AAA contracted Kivera, Inc., of Oakland, California, for routing and geocoding. Kivera was selected for its expertise in development of automotive navigation systems. AAA also selected ArcIMS from Esri for the application server and mapping. Esri had already been assisting AAA with its digital mapmaking needs since 1997. And, according to Koduru, ArcIMS was also a natural choice because he was intimately familiar with its capabilities. He also knew it would be a scalable solution for the kind of user traffic AAA was hoping for.

Internet TripTik/Traveler Goes Hot

  Internet TripTik Traveler screen shot, click to see enlargement
This map shows route passing through Holland tunnel. Note the detour and construction, and bridge and ferry information included on narrative.

The Internet TripTik/Traveler service was first made available to AAA members in the winter of 2000, and the service has quickly become very popular.

"The demand for it is much higher than we expected," says Koduru.

"With this system, the member can get everything from home," says Ramin Kalhor, director of Publishing Systems at AAA. "For AAA clubs that offer Internet TripTik/Traveler as an in-office solution when members walk in, AAA employees can spend more time with them, meeting their needs face to face rather than spending time at a computer or going over files to find data.

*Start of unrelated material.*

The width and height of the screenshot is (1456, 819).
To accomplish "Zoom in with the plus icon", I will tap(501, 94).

This is a way to provide additional service to the member while improving how the AAA clubs operate."

Kalhor says that Internet TripTik/Traveler is now producing more than six million maps per month and handles more than four map draws per second during peak demand.

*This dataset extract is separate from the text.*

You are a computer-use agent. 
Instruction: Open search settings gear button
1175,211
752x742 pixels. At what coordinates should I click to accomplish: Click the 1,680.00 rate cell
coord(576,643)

Wall Street Journal Rates the Sites

Higgins, under the column "Cranky Consumer," devised a simple, nonscientific way to test four of the most popular Web sites and her dashboard navigation system. On Independence Day, Higgins drove from Manhattan in New York City to Atlantic City, New Jersey, using directions she received on the Internet. She also threw in several side trips to destinations along the Jersey shore. The biggest challenge she presented the online mapmakers was a side trip to Lewes, Delaware, less than 15 miles from New Jersey's southernmost point at Cape May. Folks in Delaware and South Jersey can tell you that you can quickly get from Cape Henlopen to the South Jersey shore (or vice versa) by taking the Cape May-Lewes ferry; unfortunately, some of the Internet direction services could not.

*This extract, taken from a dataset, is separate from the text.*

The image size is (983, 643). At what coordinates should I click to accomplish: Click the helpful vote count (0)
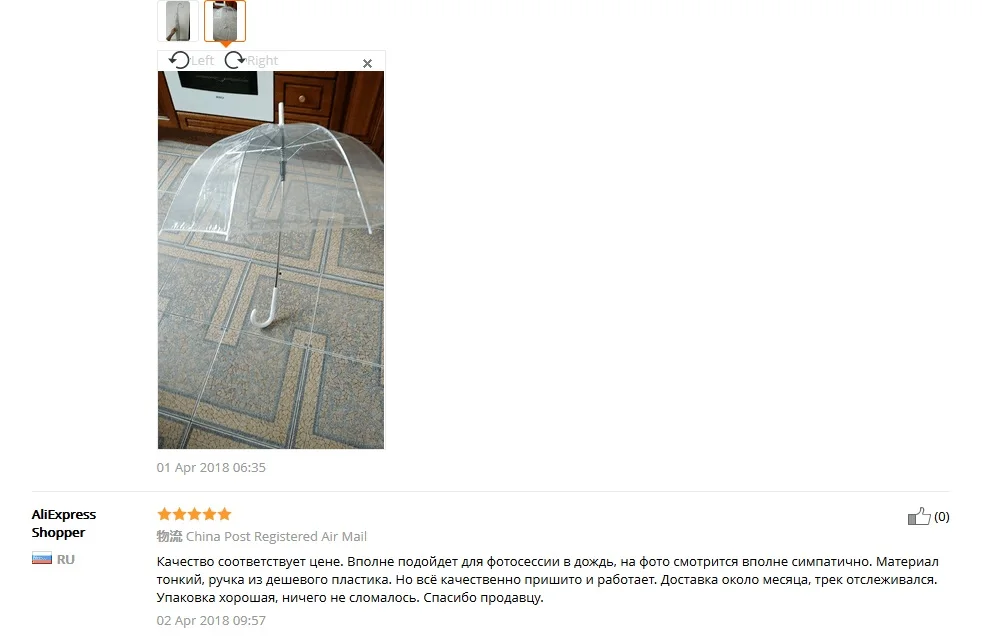[942, 516]

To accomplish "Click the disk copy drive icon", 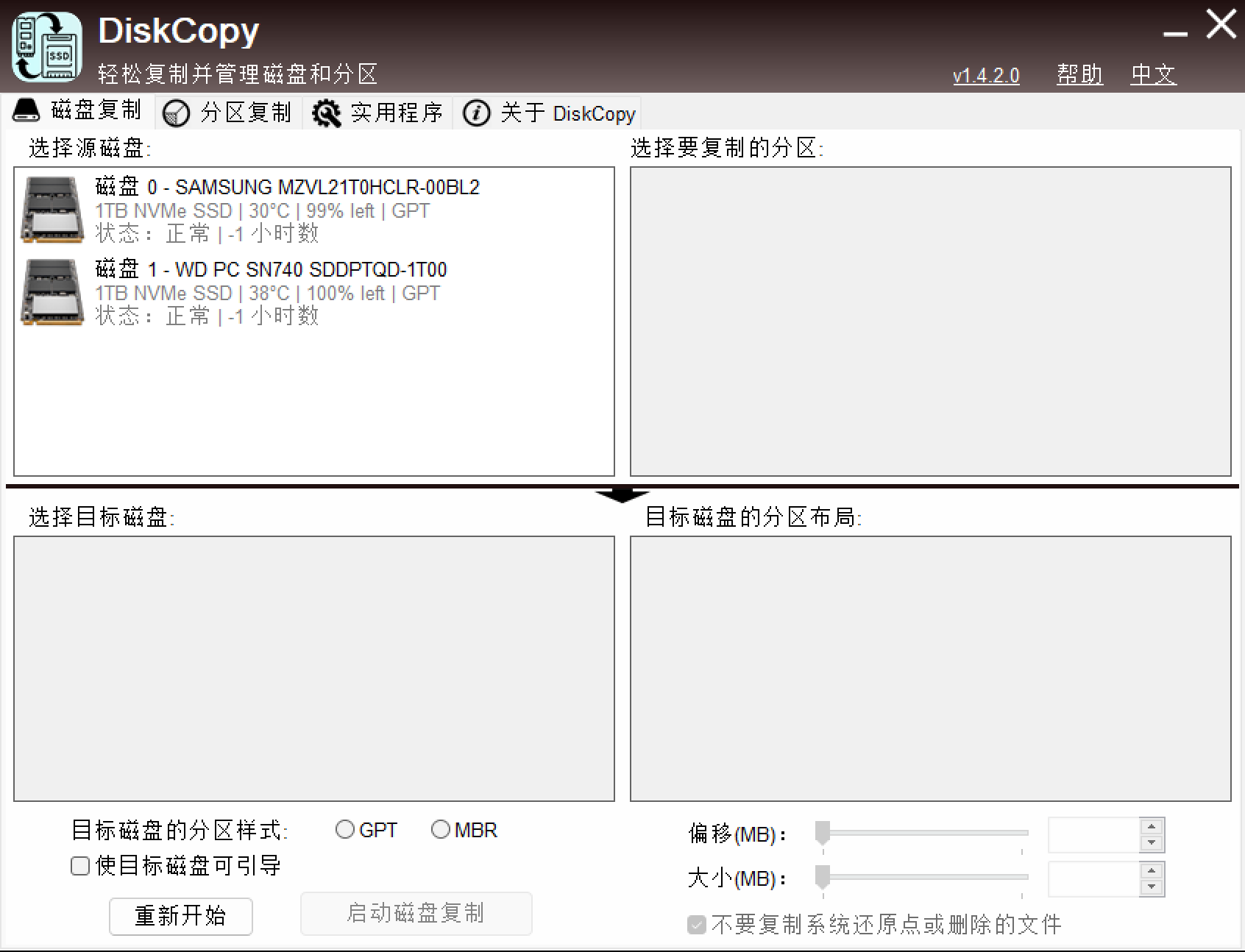I will point(26,110).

Her article pointed out that several systems recommended an overland four-hour route instead of the leisurely one-hour ferry ride. According to Higgins, "The best cartographer was AAA. It was one of only two to spot the timesaving ferry (MapBlast did also), and its printout was one of the easiest to follow. Also, it describes possible construction bottlenecks along the route."

Consistently Improving Functionality

As the Wall Street Journal pointed out, one of the key features that sets Internet TripTik/Traveler apart is its ability to warn motorists of possible delays due to construction and detours.

"That's where our highway information data comes in," says Koduru. "It's a pretty intensive process. All the construction information that is gathered has to be normalized and spatially enabled to be able to pull it into a map on the fly. That information is updated weekly or, for a critical change, it is updated immediately. This is one of the many value-added services that we offer our members."